Que la lumière soit… (1839) À force d’études ce peintre célèbre [Daguerre] était
parvenu à être un grand chimiste. Il avait observé, sans nul doute, que telle
nuance, vigoureuse au grand jour, s’effaçait à mesure que s’effaçait la lumière et
disparaissait complètement ; il savait en outre, ce que nous savons tous, l’action
du soleil et de la lumière sur la couleur : il se proposa donc, avec cette
persévérance acharnée qui est le génie, la solution du problème suivant : Trouver
une couleur ainsi faite, que le soleil, bien plus, que la lumière seule l’enlève en
partie pendant que l’autre partie résiste et reste immobile à sa place ; forcer le
jour à agir sur cette ombre donnée comme ferait le burin divin de quelque
Morghen invisible, et ainsi jeter sur cette planche unie et sombre la forme et la
vie ; forcer le soleil, cet œil du monde, à n’être plus qu’un ingénieux ouvrier
sous les ordres d’un maître… Voilà sans contredit le plus étrange, le plus
difficile, le plus incroyable problème qu’un homme se soit proposé de nos jours.

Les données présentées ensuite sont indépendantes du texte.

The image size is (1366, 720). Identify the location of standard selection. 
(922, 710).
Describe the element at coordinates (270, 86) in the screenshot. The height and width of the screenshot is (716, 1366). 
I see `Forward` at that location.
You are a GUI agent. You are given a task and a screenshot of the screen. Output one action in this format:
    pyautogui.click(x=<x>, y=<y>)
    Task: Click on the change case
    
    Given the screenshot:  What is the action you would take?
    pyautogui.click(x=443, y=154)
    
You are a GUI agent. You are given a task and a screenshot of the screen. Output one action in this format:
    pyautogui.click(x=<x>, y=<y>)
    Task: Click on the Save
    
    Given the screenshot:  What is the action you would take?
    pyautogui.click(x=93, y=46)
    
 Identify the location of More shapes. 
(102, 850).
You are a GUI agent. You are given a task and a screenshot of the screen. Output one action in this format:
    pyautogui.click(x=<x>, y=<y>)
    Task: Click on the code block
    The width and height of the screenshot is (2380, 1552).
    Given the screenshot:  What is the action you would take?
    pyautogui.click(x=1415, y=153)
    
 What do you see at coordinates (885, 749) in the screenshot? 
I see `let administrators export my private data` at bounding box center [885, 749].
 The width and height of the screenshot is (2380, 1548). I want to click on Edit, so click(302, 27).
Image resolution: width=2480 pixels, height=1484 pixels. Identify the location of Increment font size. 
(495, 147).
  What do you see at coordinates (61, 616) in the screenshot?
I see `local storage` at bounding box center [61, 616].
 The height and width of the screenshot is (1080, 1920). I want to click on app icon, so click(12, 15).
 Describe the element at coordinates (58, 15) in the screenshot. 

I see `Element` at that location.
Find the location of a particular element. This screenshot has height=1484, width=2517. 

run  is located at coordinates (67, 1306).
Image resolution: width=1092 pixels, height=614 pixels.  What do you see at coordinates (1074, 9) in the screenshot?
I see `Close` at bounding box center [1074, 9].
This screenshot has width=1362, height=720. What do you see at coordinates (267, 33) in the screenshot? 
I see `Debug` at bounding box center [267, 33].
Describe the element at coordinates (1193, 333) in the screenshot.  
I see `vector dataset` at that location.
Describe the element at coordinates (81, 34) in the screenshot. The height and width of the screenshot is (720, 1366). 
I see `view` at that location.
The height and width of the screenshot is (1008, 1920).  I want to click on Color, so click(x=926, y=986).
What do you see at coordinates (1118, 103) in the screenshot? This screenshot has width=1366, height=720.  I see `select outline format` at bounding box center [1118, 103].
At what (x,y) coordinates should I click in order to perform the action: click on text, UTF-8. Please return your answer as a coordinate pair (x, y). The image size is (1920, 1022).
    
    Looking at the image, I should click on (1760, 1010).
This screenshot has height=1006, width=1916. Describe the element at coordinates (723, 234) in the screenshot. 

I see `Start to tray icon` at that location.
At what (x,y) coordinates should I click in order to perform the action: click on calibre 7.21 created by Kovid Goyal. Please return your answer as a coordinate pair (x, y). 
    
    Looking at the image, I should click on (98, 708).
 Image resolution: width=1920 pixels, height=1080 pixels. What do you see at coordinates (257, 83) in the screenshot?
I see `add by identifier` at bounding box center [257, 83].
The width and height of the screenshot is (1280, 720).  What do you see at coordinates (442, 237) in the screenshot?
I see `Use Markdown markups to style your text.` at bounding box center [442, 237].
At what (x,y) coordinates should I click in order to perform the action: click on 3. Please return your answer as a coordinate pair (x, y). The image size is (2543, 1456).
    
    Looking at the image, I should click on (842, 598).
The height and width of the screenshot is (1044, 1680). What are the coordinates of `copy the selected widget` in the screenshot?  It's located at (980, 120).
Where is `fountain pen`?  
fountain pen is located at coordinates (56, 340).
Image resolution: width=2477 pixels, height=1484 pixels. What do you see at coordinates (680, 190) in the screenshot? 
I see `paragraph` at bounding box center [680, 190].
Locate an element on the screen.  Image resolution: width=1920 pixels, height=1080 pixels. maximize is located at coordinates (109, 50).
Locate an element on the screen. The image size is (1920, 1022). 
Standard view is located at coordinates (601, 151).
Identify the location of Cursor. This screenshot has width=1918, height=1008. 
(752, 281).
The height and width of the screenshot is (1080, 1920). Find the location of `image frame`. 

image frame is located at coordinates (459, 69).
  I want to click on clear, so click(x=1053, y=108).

Pour la difficulté, nous ne disons pas pour l’utilité de l’œuvre, l’inventeur de la
vapeur ne vient que le second.
[…]
Nous vivons dans une singulière époque ; nous ne songeons plus de nos jours
à rien produire par nous-mêmes ; mais, en revanche, nous recherchons avec une
persévérance sans égale les moyens de faire reproduire pour nous et à notre
place. La vapeur a quintuplé le nombre des travailleurs ; avant peu, les chemins
de fer doubleront ce capital fugitif qu’on appelle la vie ; le gaz a remplacé le
soleil ; on tente à cette heure des essais sans fin pour trouver un chemin dans les
airs. Cette rage de moyens surnaturels a passé bientôt du monde des faits dans le
monde des idées, du commerce dans les arts. […] Voici maintenant qu’avec cet
enduit étendu sur une planche de cuivre, M. Daguerre remplace le dessin et la
gravure. Laissez-le faire, avant peu vous aurez des machines qui vous dicteront
des comédies de Molière et feront des vers comme le grand Corneille. Ainsi soit-
il. […]
Le rêve… vient de se réaliser… (1839) […] Les peintres, les dessinateurs, ceux
particulièrement qui exécutent les vastes toiles des panoramas et des dioramas,
ont bien encore quelquefois recours à la chambre noire ; mais c’est seulement
pour tracer, en masse, les contours des objets ; pour les placer dans les vrais
rapports de grandeur et de position ; pour se conformer à toutes les exigences de
la perspective linéaire. Quant aux effets dépendants de l’imparfaite diaphanéité
de notre atmosphère, qu’on a caractérisés par le terme assez impropre de
perspective aérienne, les peintres exercés eux-mêmes n’espéraient pas que, pour
les reproduire avec exactitude, la chambre obscure put leur être d’aucun secours.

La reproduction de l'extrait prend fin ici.